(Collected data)
______________________________

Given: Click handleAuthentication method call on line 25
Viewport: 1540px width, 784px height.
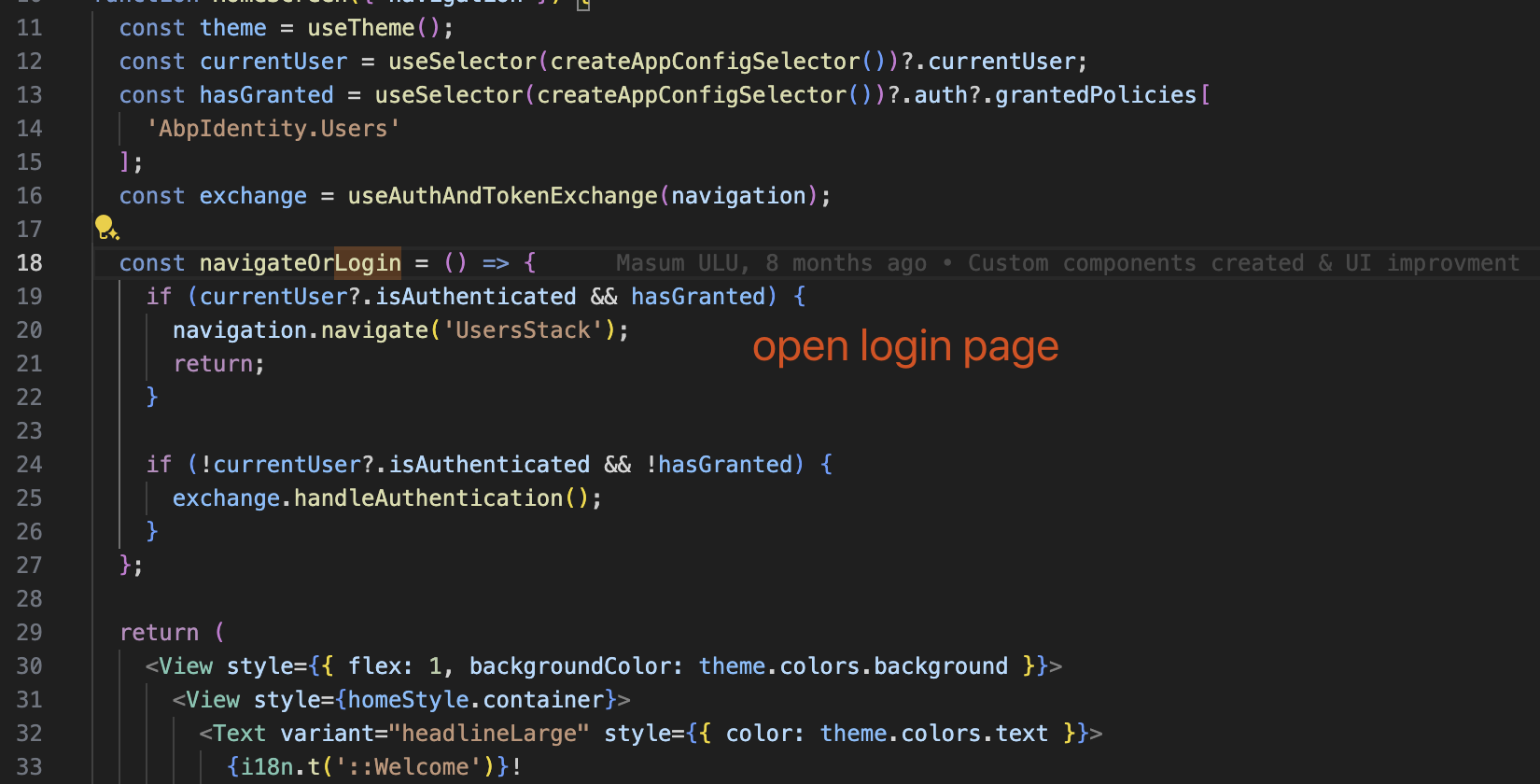Looking at the screenshot, I should 428,498.
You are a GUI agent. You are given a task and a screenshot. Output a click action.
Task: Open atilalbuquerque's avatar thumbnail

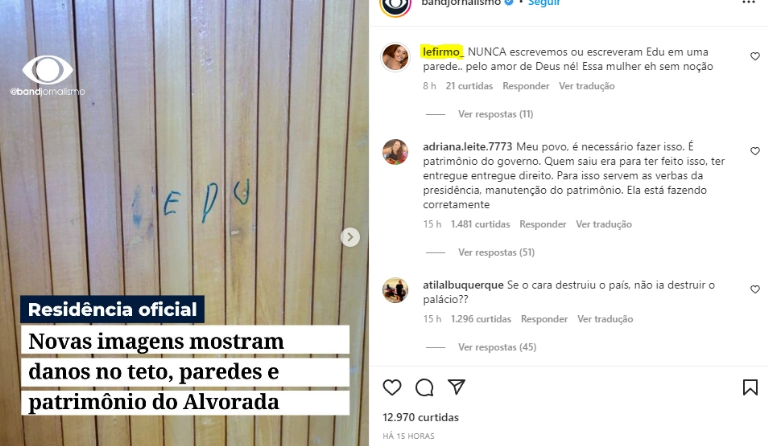395,290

______________________________

• _TRY IT_: Omit every picture, and otherwise quote the entries exactly.

• _EXERCISE SOLUTION_:
Given: Click handleAuthentication method call on line 25
Viewport: 1540px width, 784px height.
Looking at the screenshot, I should 428,498.
You are a GUI agent. You are given a task and a screenshot. Output a click action.
Task: Open atilalbuquerque's avatar thumbnail

395,290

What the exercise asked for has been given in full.